- **Given request**
Swap "center" for "middle" in the stretch of entries from the line containing "Click the PagerDuty brain logo in the center" through the line containing "tap(653, 408)", and give back only those lines with nothing else changed. Leave the pictures out of your answer.

- **Information given**
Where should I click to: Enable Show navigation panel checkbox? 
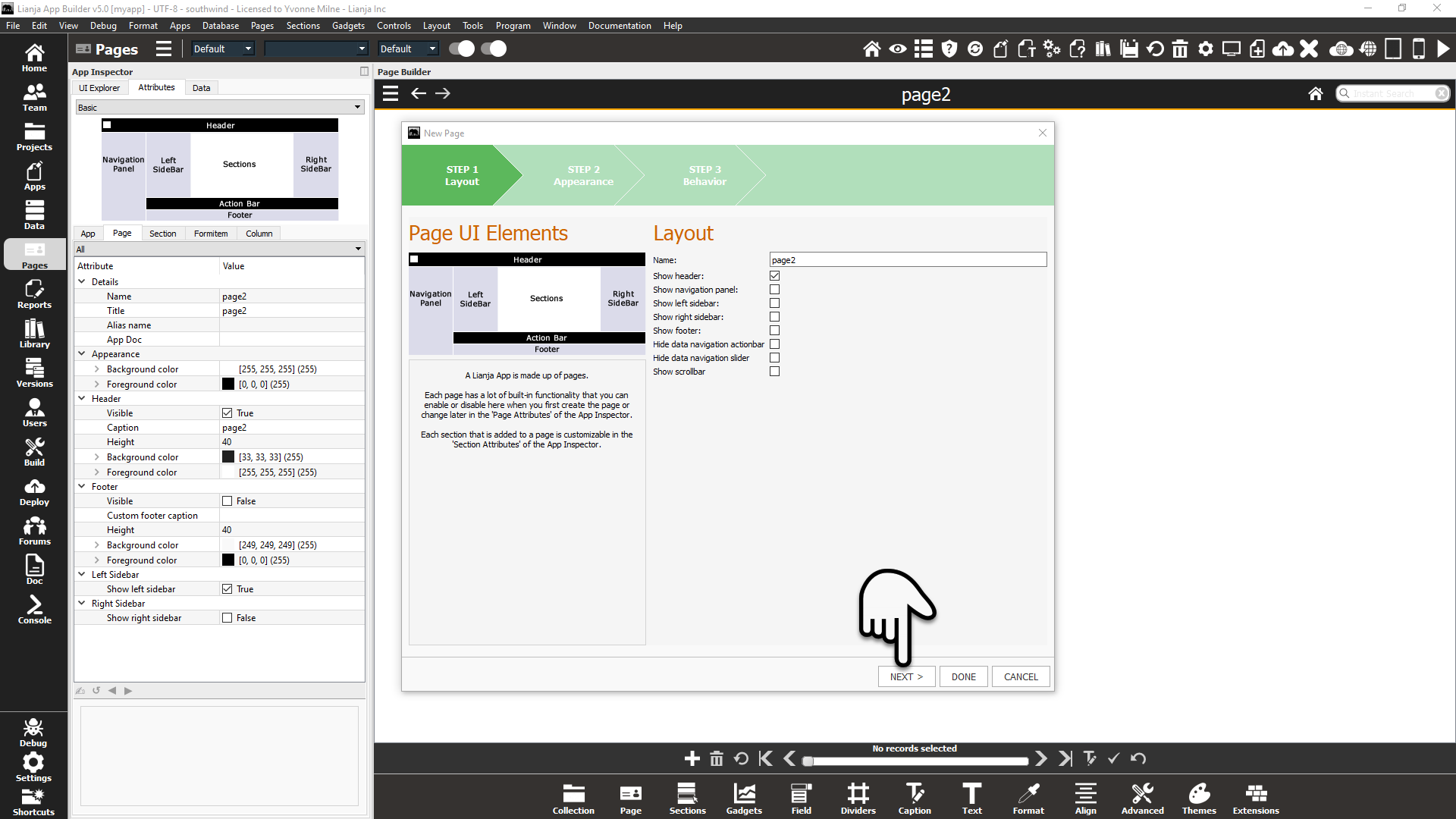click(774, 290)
...
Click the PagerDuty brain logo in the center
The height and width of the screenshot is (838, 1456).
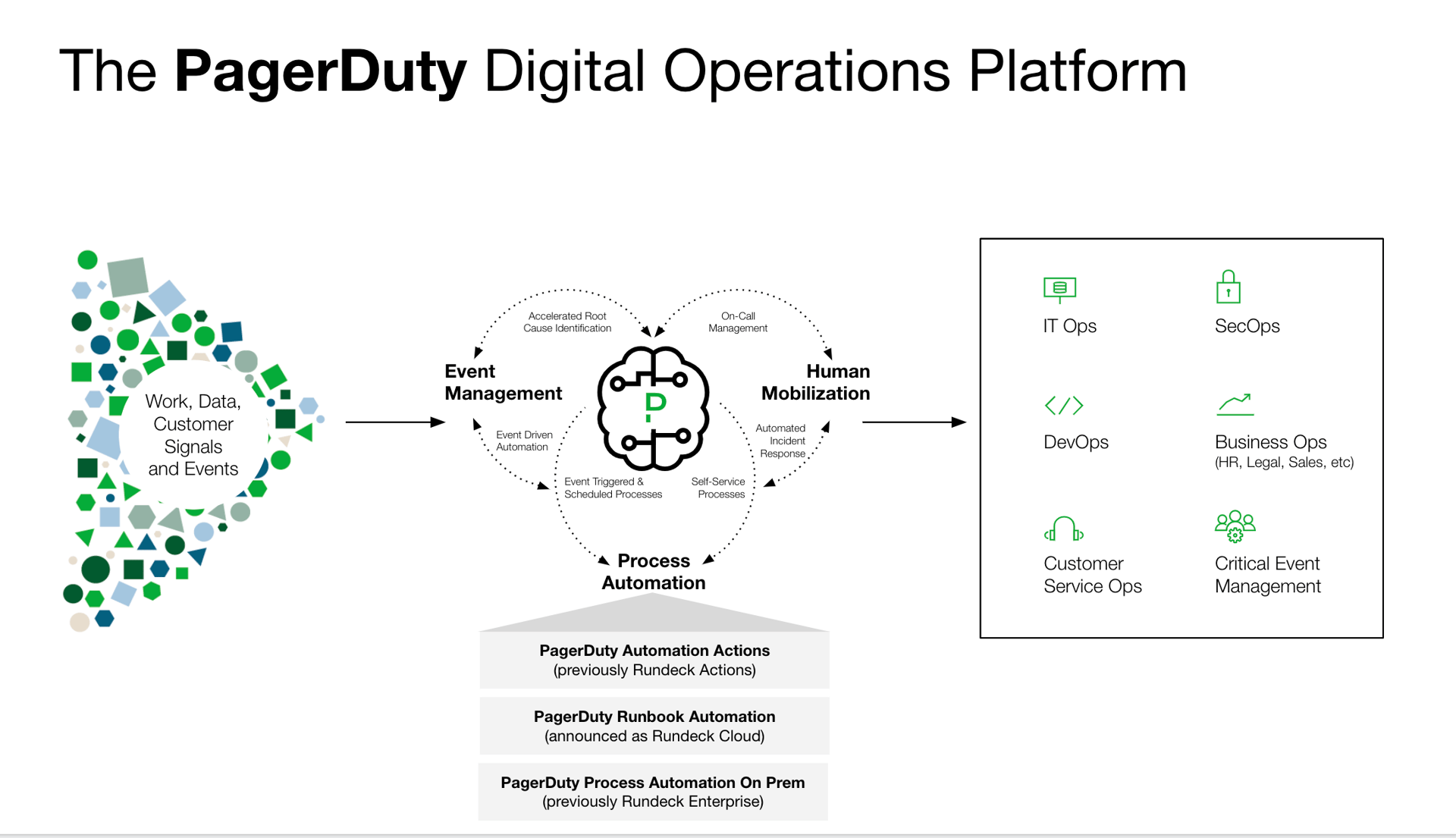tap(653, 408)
...
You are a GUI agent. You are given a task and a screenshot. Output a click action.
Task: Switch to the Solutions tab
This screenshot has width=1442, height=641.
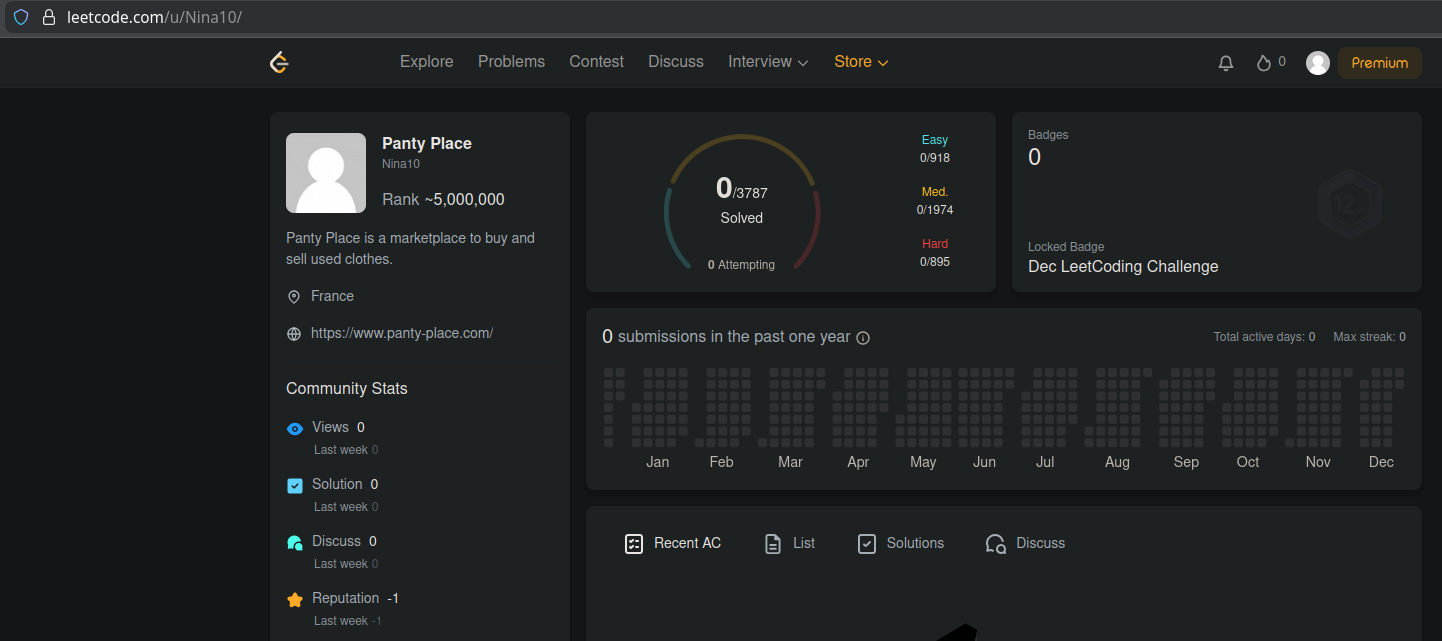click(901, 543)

- **Solution to this task**
Click the PagerDuty brain logo in the middle
The height and width of the screenshot is (838, 1456).
tap(653, 408)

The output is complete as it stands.